It might come across as a rather bold claim given the calibre of the opposition at this year’s World Championships, not to mention the balanced course that favours a number of riding styles – but there’s no doubt that Michael Matthews is among the main contenders for the rainbow jersey.
The 24-year-old, who was recently a winner of a stage in the Tour of Alberta, and claimed second in the Grand Prix Cycliste de Québec, has an entire Australian team dedicated to his cause for Sunday’s men’s race.
“The form is really good and I came up really well after Alberta and I had really good form in Quebec and Montreal. I’ve been here ever since training. I’ve a few little bits of preparation to do before the road race next Sunday,” he told Cyclingnews.
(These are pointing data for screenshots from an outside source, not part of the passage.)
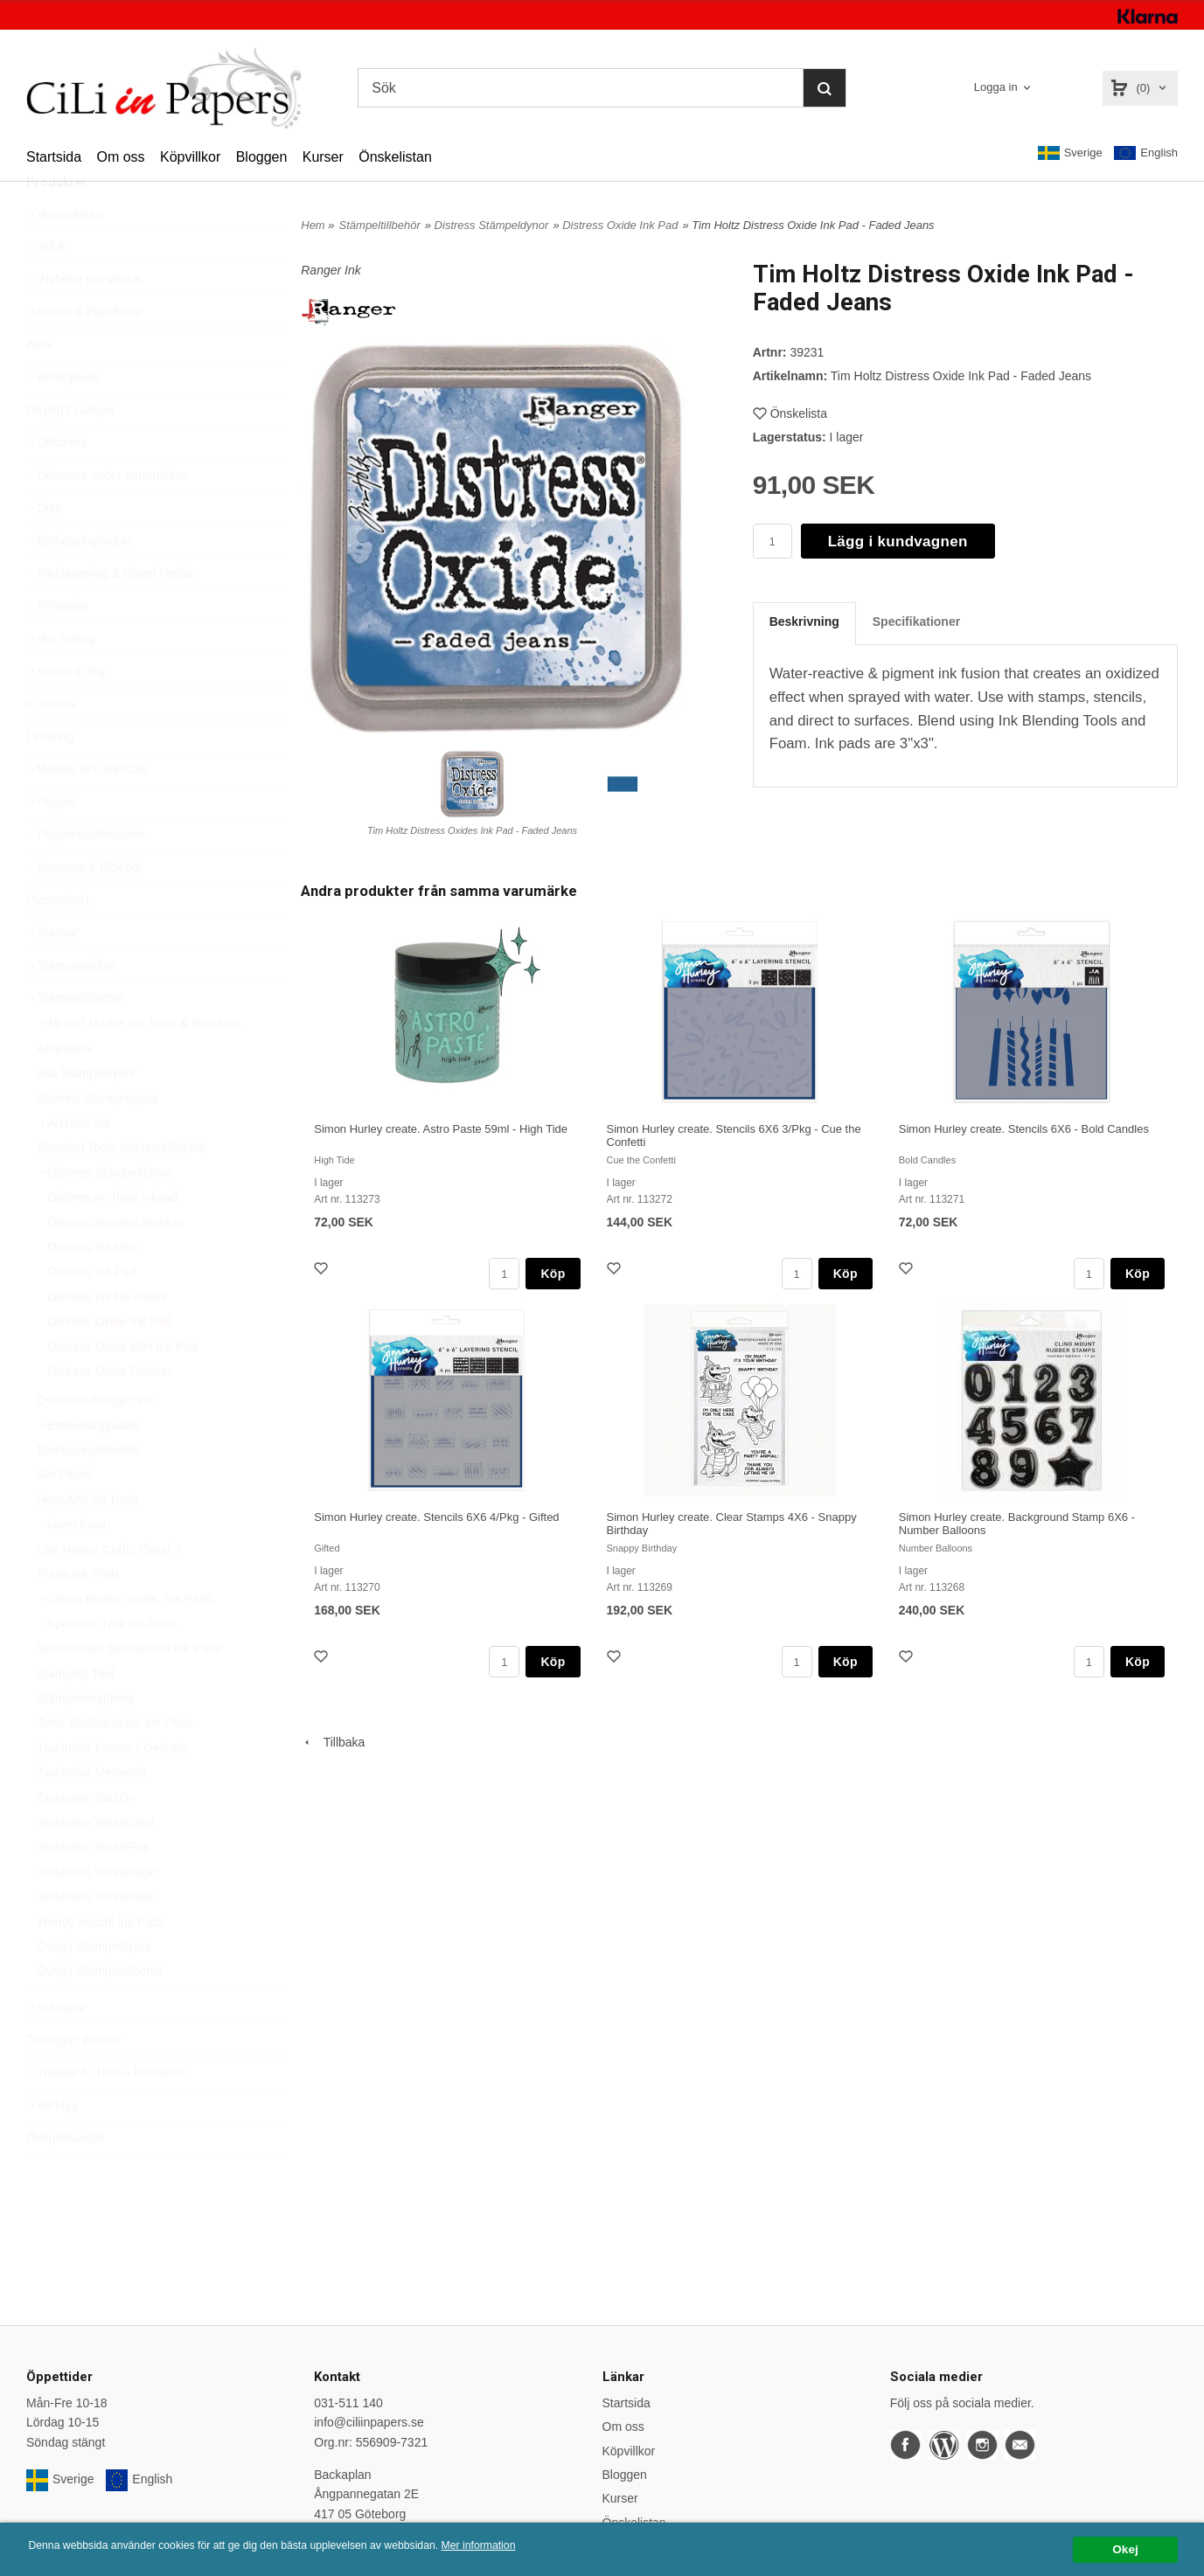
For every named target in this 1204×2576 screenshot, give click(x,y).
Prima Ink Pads (78, 1615)
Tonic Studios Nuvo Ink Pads (114, 1764)
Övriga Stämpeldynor (94, 1988)
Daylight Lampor (70, 451)
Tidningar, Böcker (73, 2081)
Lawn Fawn (73, 1566)
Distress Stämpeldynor (104, 1214)
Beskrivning (804, 621)
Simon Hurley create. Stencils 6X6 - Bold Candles (1024, 1128)
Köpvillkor (190, 156)
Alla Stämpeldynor (86, 1114)
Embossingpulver (89, 1467)
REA (46, 288)
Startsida (53, 156)
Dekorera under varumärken (108, 517)
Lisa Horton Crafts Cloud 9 (109, 1591)
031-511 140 (348, 2403)
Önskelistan (395, 156)
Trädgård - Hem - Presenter (106, 2114)
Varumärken (64, 255)
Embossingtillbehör (88, 1491)
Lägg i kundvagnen (898, 541)
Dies (43, 549)
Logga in (996, 87)
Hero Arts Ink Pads (88, 1541)
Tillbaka (333, 1742)
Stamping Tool (75, 1715)
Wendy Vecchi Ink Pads (101, 1963)
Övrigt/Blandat (65, 2179)
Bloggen (262, 156)
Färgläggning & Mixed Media (109, 614)
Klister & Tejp (67, 712)
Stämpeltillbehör (75, 1039)
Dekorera (56, 483)
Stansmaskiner (72, 1007)
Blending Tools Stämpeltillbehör (122, 1189)
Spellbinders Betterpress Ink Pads (129, 1690)
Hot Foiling (60, 680)
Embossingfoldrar (79, 582)
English (1146, 153)
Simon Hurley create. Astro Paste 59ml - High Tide (440, 1128)
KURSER (51, 746)
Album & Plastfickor (84, 353)
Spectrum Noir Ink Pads (107, 1665)
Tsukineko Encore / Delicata (112, 1789)
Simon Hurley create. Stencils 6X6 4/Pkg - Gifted (436, 1517)
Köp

“’[Winning] it’s definitely possible. I have the form to do it and I have the team to support me. I have to have a bit of luck on my side but hopefully the preparation and the dream comes together.”
Matthews’ strengths lie in the fact that he can sprint, he’s a moderate climber on the shorter rises and even after 250 kilometres of racing he can still be competitive. He’s also Australia’s best hope for a medal in the elite men’s race, as Simon Gerrans is still struggling to show the form that netted him a medal last year. The problem for Matthews might just be that there are a number of riders in the race who also fit his mould, with Peter Sagan, Tom Boonen and John Degenkolb, to name but a few.
On Sunday Matthews was part of the Orica GreenEdge team that finished fourth in the team time trial and he acknowledged that his mental preparation for Sunday began as soon as the TTT ended. After all, Sunday’s elite men’s race has been the main focal point of his entire season.
“It’s a totally different headspace. The TTT was all about power the whole time and the road race is more about conserving energy as much as possible and then giving it all in the last few laps. I have the form to do that and I’ll take that confidence with me into Sunday.”
Australia’s racing nous will be crucial on Sunday. The course is measured, balanced and it could end in a bunch gallop of 40 or a late solo attack, such is the nature of the parcours. A host of teams will be trying to make the race as aggressive as possible, especially if they don’t have a sprinter, so Australia’s tactic could well be dictated by a certain degree of containment. As ever, numbers in the finale will be all-important.
“We have maybe four guys who could be there for me in the final. It’s a really demanding course and it can depend on who works where in terms of trying to keep the race together as much as possible.”